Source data
Content starts
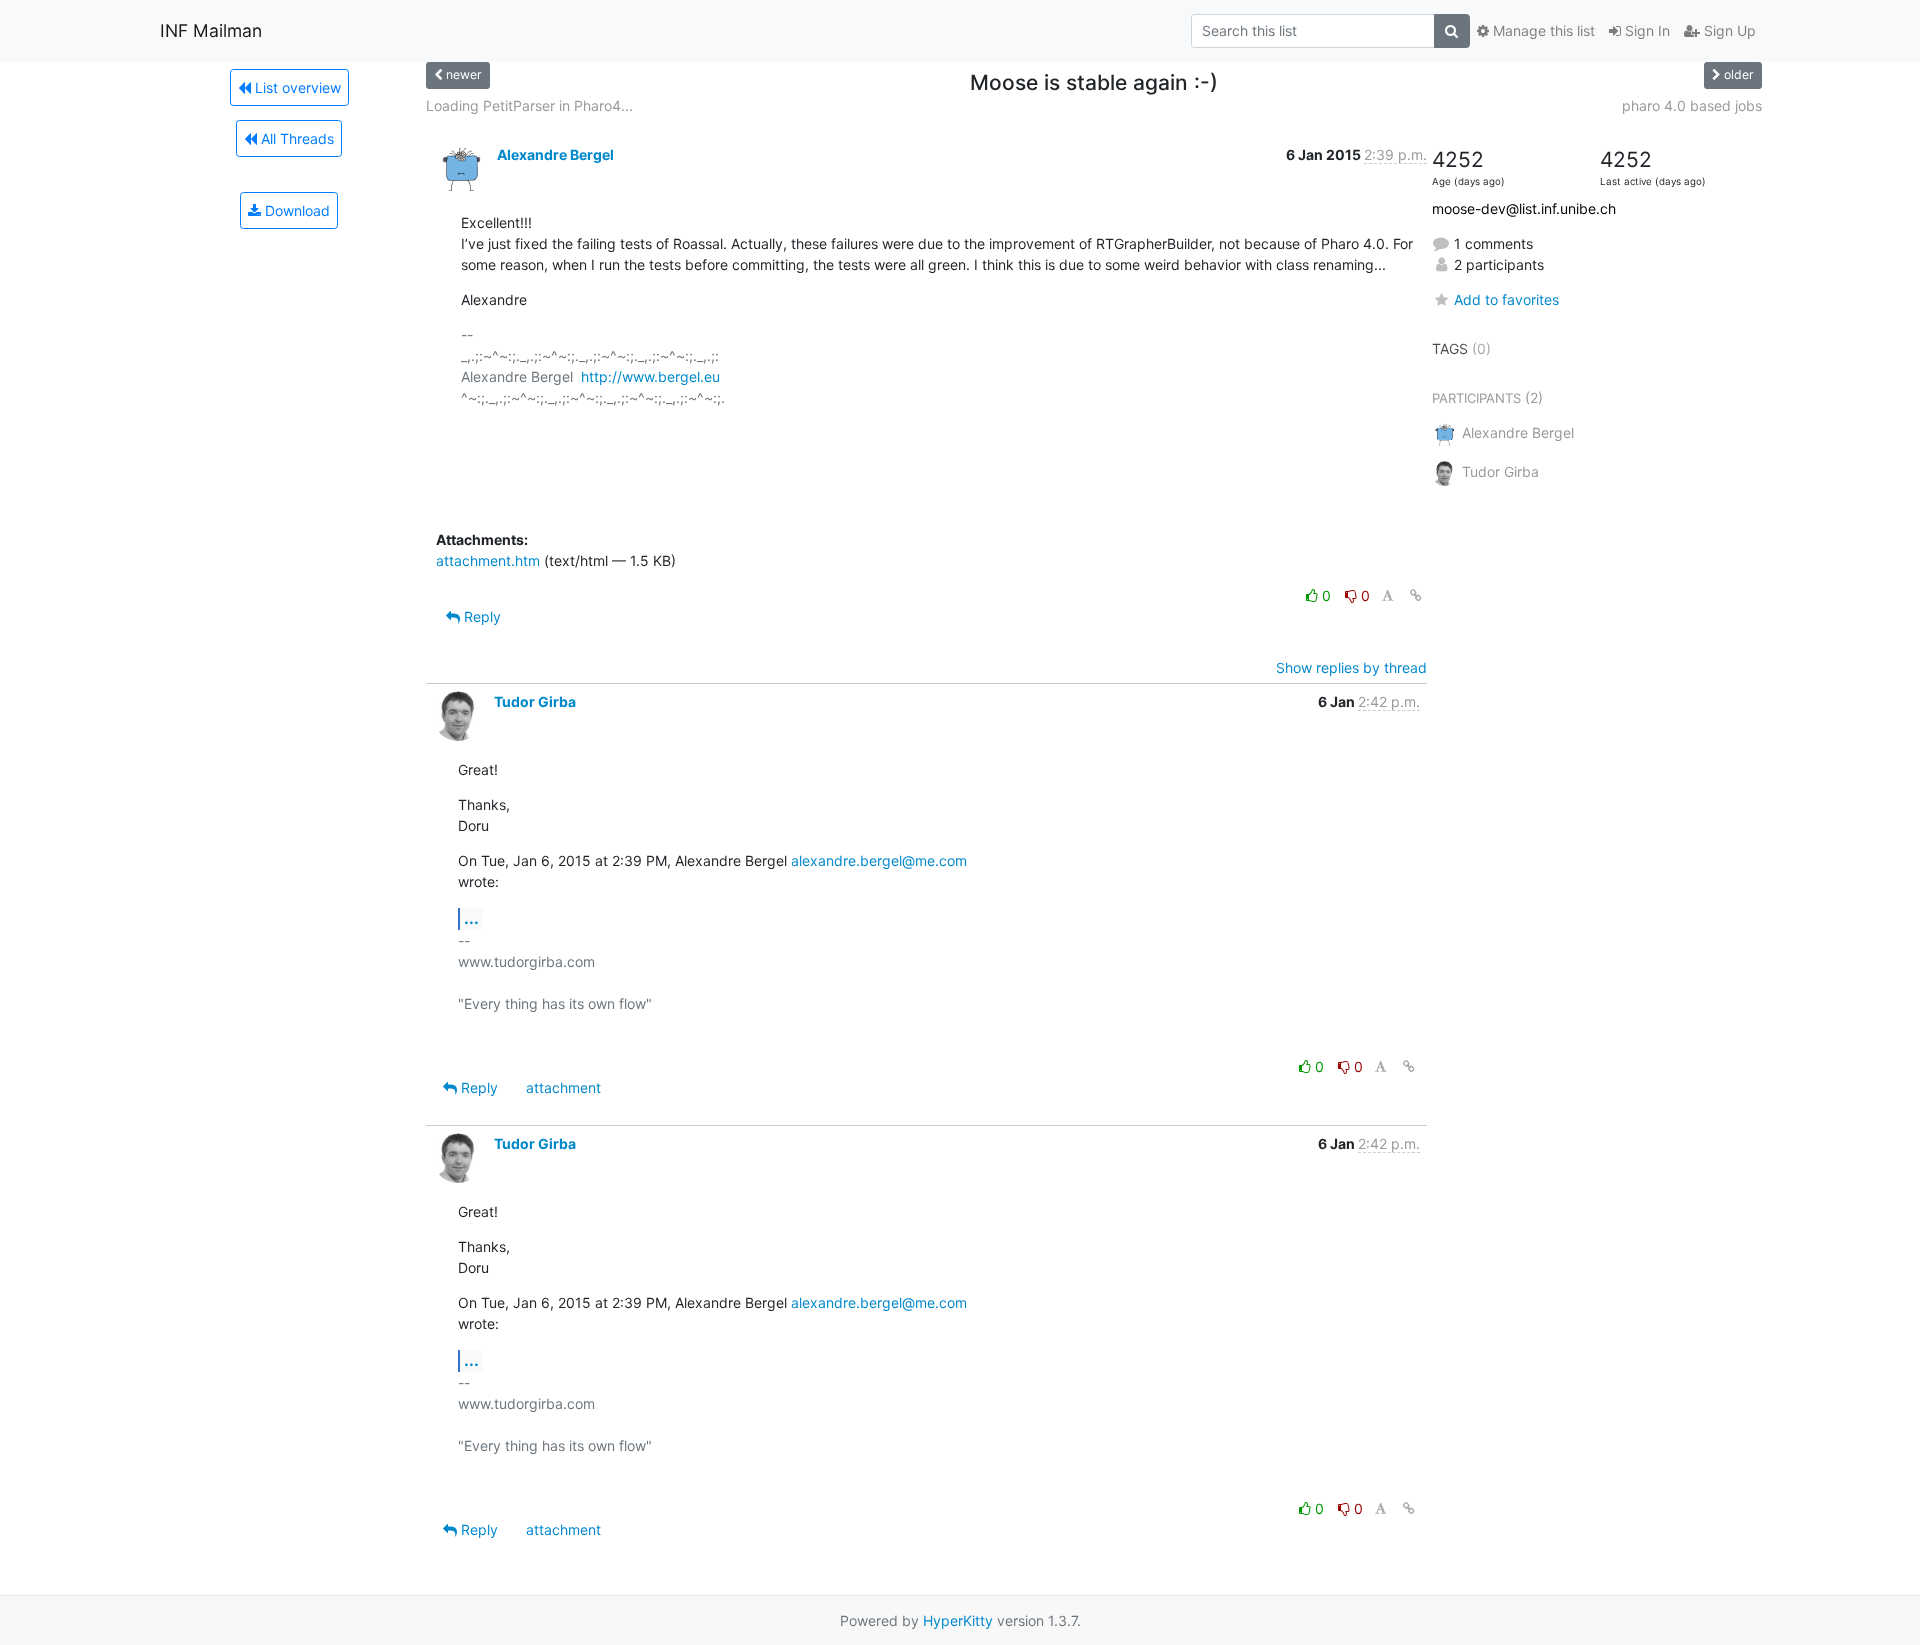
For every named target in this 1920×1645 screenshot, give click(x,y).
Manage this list (1542, 30)
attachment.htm (488, 560)
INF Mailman (211, 30)
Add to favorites (1506, 299)
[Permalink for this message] (1416, 595)
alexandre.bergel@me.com (879, 860)
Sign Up (1728, 30)
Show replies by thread (1351, 667)
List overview (296, 87)
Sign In (1645, 30)
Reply (480, 616)
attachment (563, 1087)
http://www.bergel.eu (650, 376)
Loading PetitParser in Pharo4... (529, 105)
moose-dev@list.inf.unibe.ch (1524, 208)
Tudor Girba (535, 701)
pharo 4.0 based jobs (1692, 105)
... (471, 918)
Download (295, 210)
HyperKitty (958, 1620)
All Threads (295, 138)
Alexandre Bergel (555, 154)
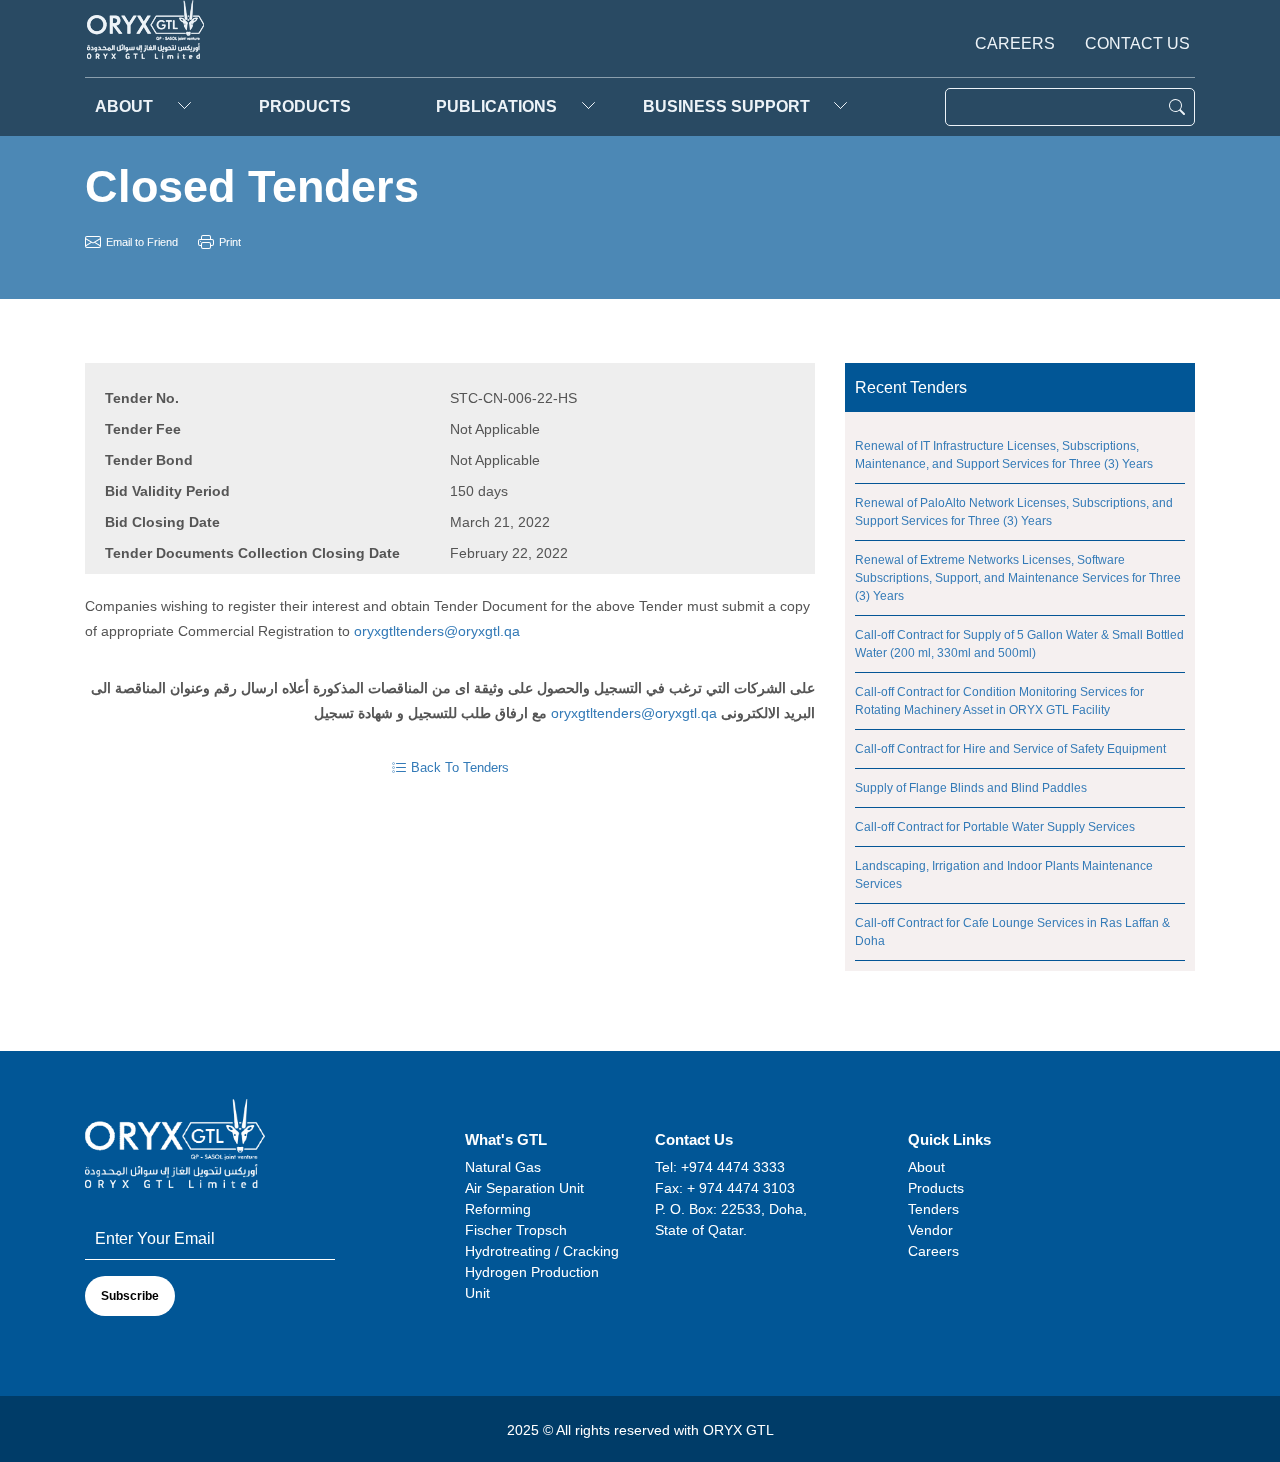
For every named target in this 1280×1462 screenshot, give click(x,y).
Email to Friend (142, 242)
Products (936, 1188)
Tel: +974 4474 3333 (720, 1167)
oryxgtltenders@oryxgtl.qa (437, 631)
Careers (1015, 44)
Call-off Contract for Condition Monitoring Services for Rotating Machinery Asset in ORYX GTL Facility (999, 701)
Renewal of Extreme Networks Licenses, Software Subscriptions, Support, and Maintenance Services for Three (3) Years (1018, 578)
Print (230, 242)
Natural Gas (503, 1167)
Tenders (933, 1209)
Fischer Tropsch (516, 1230)
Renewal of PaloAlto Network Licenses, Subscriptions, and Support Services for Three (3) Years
Content ends
■ **Aim of the task**:
Above are the records. Print exactly, and only, the lines from the line with "INF Mailman (211, 30)" to the line with "http://www.bergel.eu (650, 376)", both inclusive.

■ **Reply**:
INF Mailman (211, 30)
Add to favorites (1506, 299)
[Permalink for this message] (1416, 595)
alexandre.bergel@me.com (879, 860)
Sign Up (1728, 30)
Show replies by thread (1351, 667)
List overview (296, 87)
Sign In (1645, 30)
Reply (480, 616)
attachment (563, 1087)
http://www.bergel.eu (650, 376)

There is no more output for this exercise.